What is needed: Recast the items, from the line containing "Find the location" through the last line, as a Markdown table with the columns Row and Line. Skip blank lines and leave the pictures out.

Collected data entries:

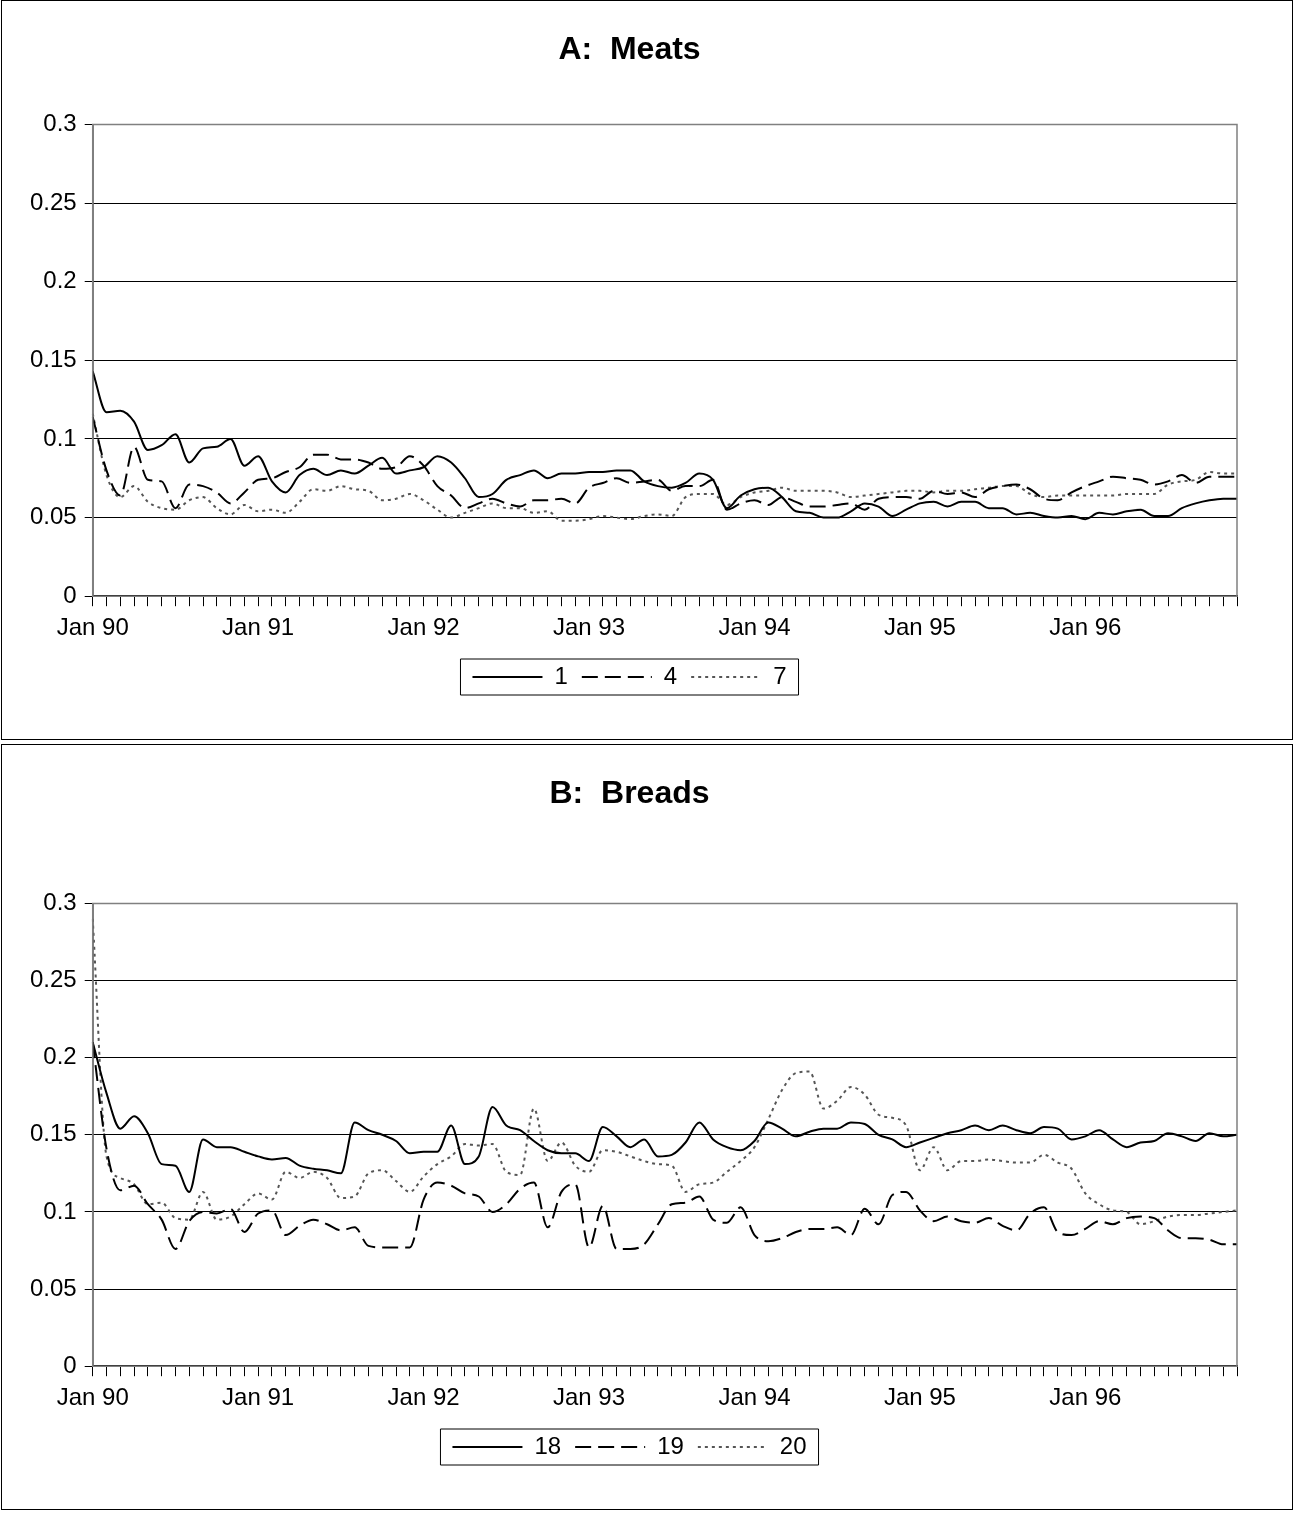 The image size is (1294, 1518). I want to click on legend-label: 4, so click(670, 675).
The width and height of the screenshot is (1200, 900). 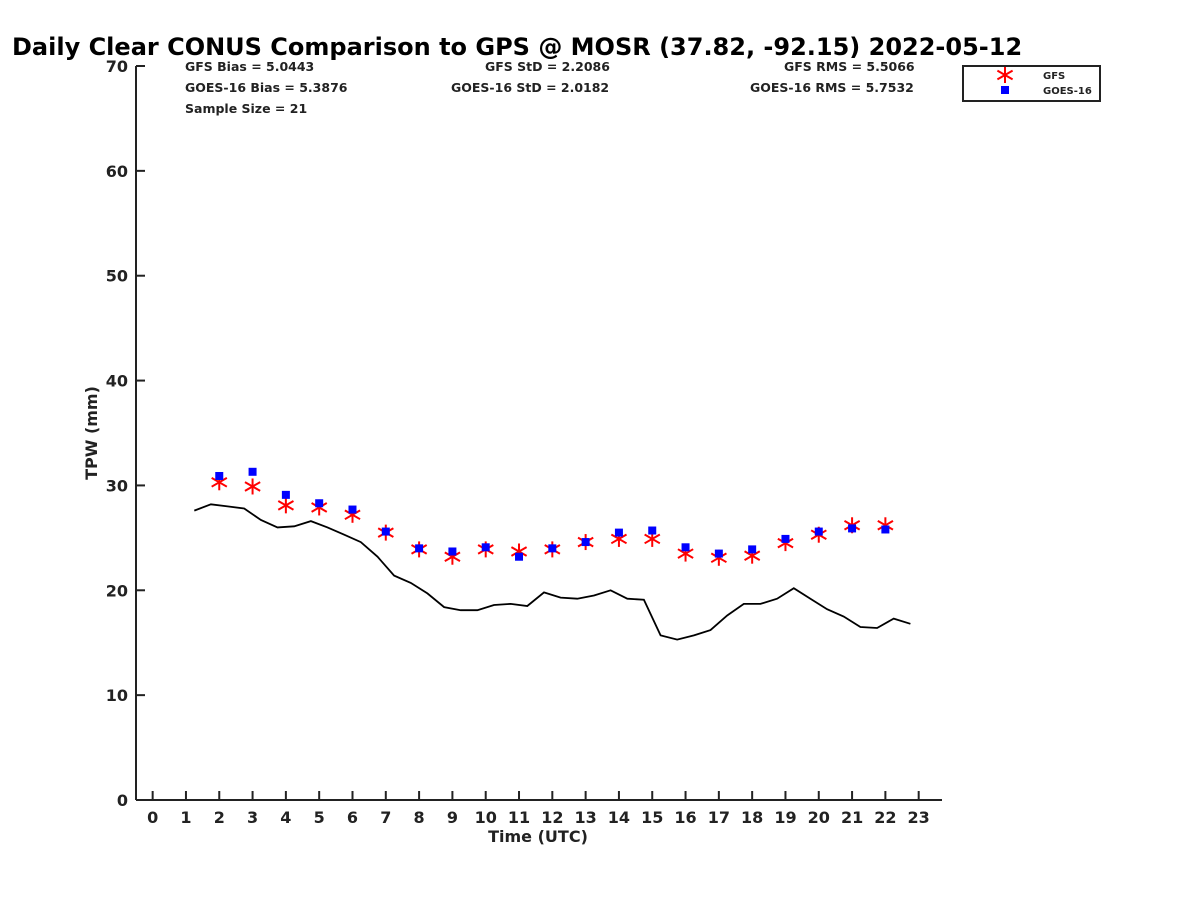 What do you see at coordinates (832, 88) in the screenshot?
I see `stat-goes-rms: GOES-16 RMS = 5.7532` at bounding box center [832, 88].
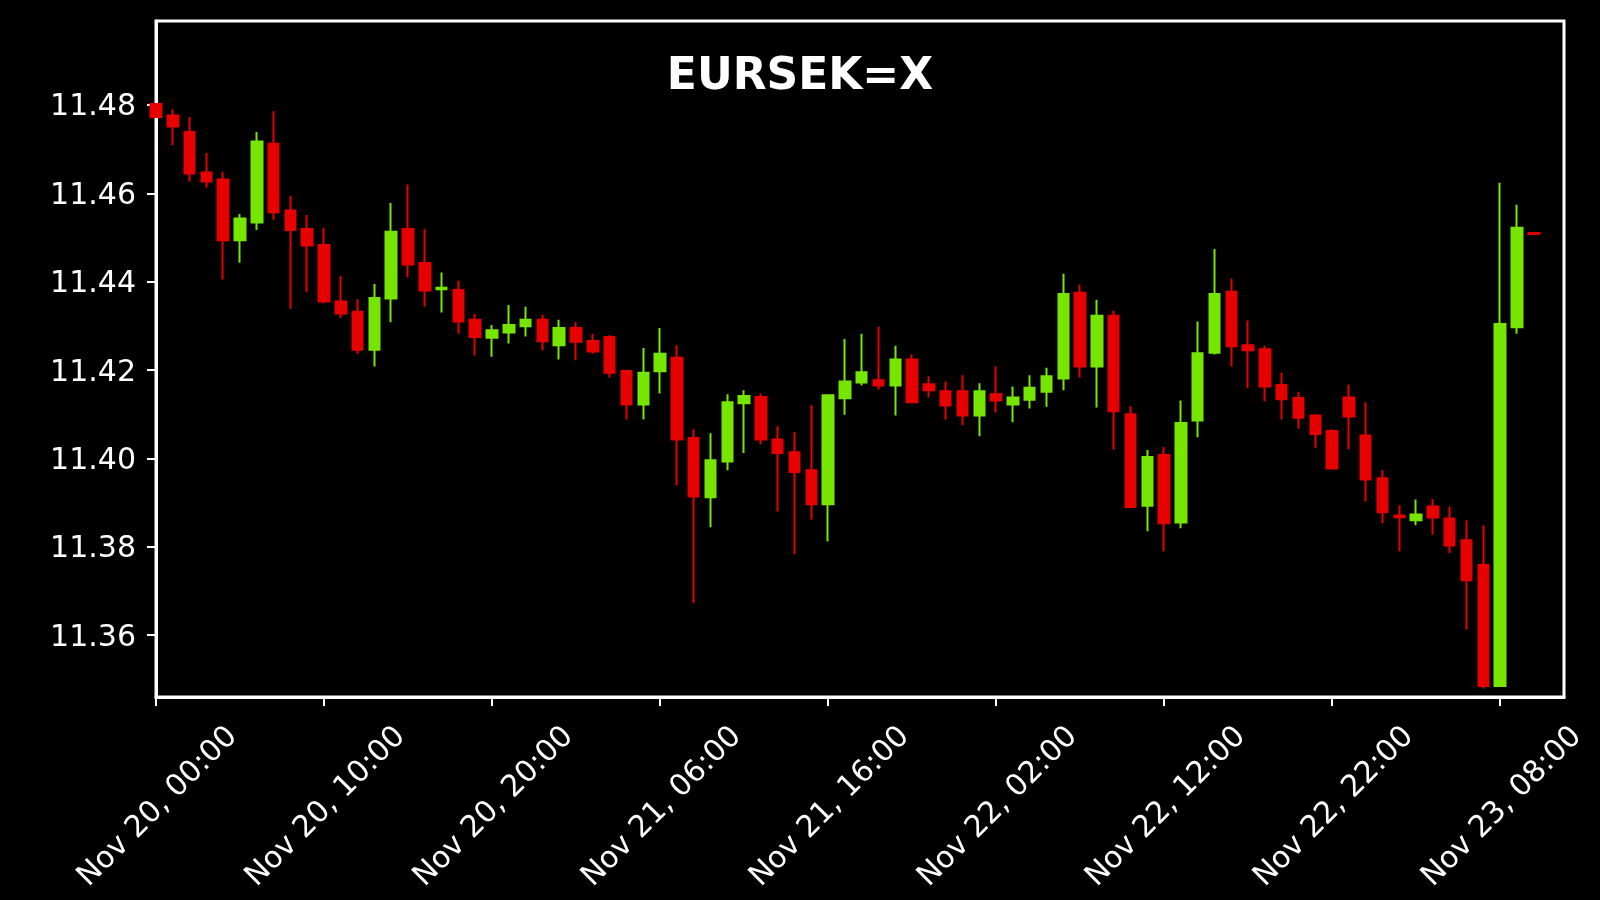 This screenshot has width=1600, height=900. Describe the element at coordinates (93, 547) in the screenshot. I see `y-tick-label: 11.38` at that location.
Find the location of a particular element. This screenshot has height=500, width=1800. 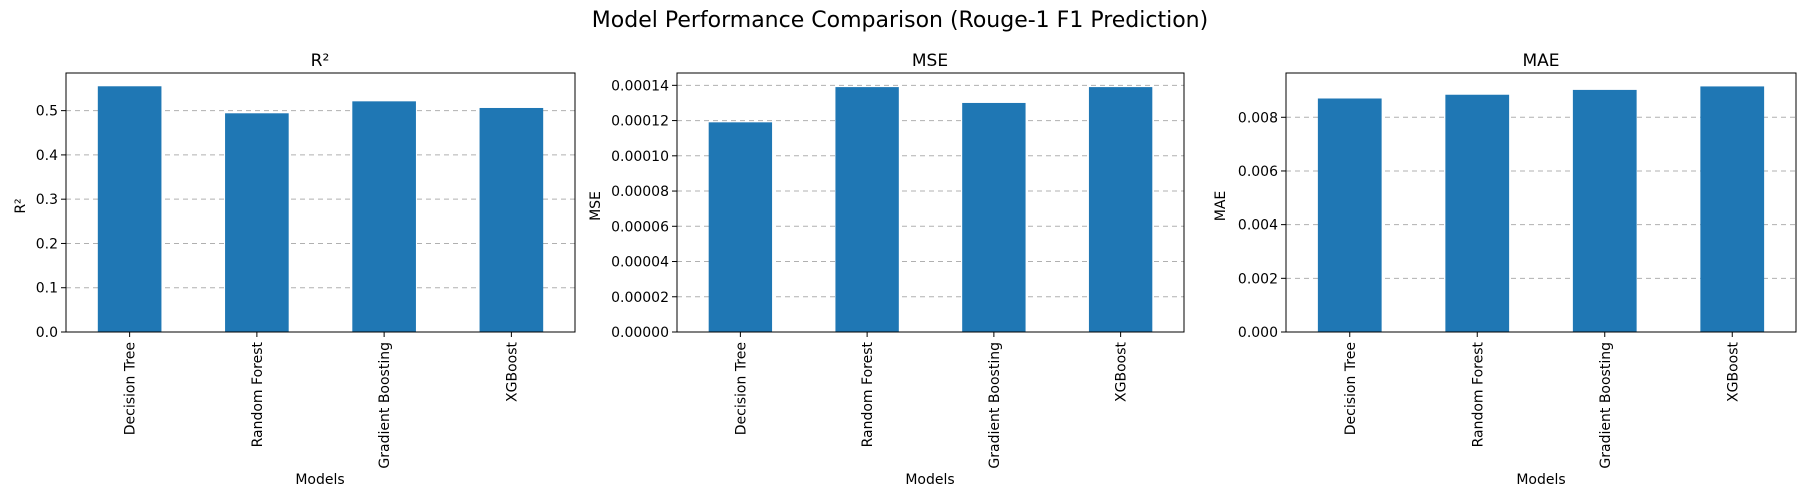

y-tick-label: 0.00008 is located at coordinates (640, 192).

Written answer:
| Row | Line |
|---|---|
| 1 | Find the location of a particular element. This screenshot has height=500, width=1800.  |
| 2 | y-tick-label: 0.00008 is located at coordinates (640, 192). |